La Rinconada, Villaggio minerario nelle Ande, Perù.
Situato a 5.100 metri vicino al ghiacciaio Ananea, l'insediamento si estende su ripidi pendii montani circondati da neve permanente e terreno roccioso. Strutture in lamiera ondulata e costruzioni provvisorie ricoprono le colline, mentre stretti sentieri collegano i diversi livelli dell'area mineraria.
L'area ha servito come sito minerario tradizionale per gli abitanti andini per secoli. Tra il 2001 e il 2009, la popolazione è cresciuta da un piccolo accampamento a circa 30.000 residenti quando i prezzi mondiali dell'oro sono saliti, attirando migliaia di persone in cerca di lavoro.
I minatori lavorano secondo il sistema cachorreo, operando per 30 giorni senza compenso prima di ottenere il permesso di estrarre oro a scopo personale. L'insediamento attrae persone dalle regioni rurali del Perù in cerca di lavoro e opportunità economiche nonostante le condizioni estreme e i rischi sanitari.

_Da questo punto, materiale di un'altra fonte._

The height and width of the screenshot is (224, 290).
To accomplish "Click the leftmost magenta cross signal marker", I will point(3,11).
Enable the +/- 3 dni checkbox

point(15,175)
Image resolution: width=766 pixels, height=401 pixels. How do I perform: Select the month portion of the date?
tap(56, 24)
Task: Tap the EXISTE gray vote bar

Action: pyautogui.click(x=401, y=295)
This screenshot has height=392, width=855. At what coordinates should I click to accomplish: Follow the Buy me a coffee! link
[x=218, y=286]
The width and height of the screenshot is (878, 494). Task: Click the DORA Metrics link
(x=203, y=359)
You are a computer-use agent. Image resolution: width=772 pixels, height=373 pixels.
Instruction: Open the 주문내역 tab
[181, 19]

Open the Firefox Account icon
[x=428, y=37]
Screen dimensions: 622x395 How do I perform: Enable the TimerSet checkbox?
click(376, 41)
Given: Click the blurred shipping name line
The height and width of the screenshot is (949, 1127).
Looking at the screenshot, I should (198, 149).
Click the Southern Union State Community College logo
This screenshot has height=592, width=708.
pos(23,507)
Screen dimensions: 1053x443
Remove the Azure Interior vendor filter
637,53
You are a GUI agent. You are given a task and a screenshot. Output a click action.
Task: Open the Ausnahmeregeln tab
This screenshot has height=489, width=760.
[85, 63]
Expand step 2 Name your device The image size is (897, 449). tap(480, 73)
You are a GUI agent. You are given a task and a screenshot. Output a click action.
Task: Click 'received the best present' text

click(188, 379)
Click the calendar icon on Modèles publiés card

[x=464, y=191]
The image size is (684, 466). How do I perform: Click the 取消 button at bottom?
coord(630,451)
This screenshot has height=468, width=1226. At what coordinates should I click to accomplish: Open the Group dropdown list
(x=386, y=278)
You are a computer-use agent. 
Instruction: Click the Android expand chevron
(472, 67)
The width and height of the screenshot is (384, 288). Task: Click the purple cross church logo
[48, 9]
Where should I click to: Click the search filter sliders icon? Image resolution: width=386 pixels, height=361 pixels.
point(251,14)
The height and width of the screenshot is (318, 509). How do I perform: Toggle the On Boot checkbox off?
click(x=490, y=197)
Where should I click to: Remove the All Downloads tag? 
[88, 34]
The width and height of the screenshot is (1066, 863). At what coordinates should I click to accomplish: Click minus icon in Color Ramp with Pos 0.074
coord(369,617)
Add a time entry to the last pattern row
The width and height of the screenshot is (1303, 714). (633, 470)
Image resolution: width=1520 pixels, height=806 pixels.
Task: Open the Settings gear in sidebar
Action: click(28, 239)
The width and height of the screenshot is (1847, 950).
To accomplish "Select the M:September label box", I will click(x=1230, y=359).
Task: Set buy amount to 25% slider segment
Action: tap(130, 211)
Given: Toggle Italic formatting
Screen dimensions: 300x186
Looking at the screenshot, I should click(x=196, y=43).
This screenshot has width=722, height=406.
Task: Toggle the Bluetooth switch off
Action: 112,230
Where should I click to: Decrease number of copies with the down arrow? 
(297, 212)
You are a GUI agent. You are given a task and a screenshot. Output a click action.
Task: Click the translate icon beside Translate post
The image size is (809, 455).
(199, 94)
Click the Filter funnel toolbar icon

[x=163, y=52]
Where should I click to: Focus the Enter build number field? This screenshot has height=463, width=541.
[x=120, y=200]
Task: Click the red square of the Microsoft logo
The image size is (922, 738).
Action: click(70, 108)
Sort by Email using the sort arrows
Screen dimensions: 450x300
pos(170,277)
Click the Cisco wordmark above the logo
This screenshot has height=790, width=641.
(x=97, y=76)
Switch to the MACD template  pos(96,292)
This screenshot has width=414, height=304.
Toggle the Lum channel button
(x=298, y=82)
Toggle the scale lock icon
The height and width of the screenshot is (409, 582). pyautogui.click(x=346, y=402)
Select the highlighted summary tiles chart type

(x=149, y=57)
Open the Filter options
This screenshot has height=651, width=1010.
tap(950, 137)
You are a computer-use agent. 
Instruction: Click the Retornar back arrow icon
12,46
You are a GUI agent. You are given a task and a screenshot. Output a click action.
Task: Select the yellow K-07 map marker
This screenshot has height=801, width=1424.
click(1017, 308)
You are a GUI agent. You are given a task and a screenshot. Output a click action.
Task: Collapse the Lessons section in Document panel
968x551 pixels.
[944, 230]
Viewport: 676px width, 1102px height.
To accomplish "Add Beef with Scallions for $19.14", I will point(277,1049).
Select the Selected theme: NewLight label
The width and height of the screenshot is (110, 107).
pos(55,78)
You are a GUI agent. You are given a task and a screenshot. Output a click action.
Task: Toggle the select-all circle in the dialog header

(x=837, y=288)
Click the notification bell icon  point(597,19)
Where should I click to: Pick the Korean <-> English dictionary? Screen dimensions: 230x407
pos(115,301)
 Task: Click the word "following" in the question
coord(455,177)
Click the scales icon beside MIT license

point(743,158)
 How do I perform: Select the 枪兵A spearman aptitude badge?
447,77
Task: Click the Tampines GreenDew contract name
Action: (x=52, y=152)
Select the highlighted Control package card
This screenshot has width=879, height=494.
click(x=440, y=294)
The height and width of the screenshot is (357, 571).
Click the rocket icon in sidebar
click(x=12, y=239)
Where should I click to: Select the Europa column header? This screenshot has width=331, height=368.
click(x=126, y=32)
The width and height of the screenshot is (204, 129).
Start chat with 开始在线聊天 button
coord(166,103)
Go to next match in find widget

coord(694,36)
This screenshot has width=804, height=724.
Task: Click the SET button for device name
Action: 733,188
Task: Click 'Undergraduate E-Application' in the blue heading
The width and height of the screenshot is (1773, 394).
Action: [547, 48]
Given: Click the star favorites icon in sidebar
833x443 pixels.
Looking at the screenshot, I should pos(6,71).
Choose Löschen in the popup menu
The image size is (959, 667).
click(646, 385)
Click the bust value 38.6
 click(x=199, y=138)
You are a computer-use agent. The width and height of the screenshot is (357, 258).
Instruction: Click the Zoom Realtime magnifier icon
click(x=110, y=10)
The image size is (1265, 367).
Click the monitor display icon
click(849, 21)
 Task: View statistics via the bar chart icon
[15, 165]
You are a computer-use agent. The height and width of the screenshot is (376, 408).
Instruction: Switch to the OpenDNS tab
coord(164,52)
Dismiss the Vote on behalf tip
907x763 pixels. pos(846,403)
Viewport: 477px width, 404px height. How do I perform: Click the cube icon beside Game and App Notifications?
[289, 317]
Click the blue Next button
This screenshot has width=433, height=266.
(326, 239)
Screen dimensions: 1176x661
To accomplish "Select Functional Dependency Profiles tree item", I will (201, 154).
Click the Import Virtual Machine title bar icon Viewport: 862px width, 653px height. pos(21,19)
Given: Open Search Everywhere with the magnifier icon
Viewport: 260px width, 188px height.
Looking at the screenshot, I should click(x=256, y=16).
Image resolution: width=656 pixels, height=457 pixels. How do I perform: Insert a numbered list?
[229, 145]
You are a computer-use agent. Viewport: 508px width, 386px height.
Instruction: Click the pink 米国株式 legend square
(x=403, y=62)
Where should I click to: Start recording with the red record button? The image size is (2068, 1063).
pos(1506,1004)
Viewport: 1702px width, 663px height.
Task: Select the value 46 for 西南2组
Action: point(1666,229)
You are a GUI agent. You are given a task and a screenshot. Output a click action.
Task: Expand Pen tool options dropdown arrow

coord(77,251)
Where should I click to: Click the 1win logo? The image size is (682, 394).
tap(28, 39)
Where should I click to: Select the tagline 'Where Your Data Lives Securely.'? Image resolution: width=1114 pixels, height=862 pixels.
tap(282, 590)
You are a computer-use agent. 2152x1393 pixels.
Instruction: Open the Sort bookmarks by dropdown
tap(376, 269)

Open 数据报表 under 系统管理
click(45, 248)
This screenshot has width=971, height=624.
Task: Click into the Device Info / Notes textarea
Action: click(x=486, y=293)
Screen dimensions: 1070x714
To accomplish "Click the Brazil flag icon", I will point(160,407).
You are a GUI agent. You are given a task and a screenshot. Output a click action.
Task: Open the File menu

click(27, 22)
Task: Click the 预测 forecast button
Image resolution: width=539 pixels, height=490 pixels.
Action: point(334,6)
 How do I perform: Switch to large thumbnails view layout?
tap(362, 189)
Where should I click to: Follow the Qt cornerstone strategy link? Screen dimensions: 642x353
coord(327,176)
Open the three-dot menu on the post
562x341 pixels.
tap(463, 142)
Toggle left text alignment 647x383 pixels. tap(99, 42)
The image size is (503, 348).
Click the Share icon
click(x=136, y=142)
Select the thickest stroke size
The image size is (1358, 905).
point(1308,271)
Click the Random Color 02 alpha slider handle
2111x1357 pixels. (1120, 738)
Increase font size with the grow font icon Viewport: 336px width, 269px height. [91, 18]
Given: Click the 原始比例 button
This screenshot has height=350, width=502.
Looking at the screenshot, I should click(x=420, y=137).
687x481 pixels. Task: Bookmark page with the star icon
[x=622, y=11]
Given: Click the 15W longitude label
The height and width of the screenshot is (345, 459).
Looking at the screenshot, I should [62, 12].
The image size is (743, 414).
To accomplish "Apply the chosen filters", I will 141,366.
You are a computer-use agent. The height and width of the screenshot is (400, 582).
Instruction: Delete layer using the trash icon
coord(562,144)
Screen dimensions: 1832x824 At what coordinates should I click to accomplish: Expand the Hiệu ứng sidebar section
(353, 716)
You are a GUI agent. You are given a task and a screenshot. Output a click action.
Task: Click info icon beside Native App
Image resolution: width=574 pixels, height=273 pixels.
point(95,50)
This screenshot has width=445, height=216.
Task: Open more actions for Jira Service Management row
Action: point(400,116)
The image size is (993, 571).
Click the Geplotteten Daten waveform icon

L'insediamento non dispone di infrastrutture di base come acqua corrente, elettricità, smaltimento rifiuti, strutture mediche o strade asfaltate. I visitatori devono prepararsi a freddo estremo, aria rarefatta e condizioni di vita difficili. L'accesso avviene tramite strade di montagna non asfaltate da Juliaca o Puno, richiedendo diverse ore di viaggio.
L'inquinamento da mercurio derivante dalla lavorazione dell'oro contamina la fornitura idrica locale, causando gravi conseguenze sanitarie per i residenti. Ricercatori hanno documentato livelli elevati di mercurio in campioni di sangue di bambini e adulti, provocando danni neurologici a lungo termine e problemi di sviluppo. L'uso del mercurio per separare l'oro dalla roccia avviene spesso al chiuso senza dispositivi di protezione.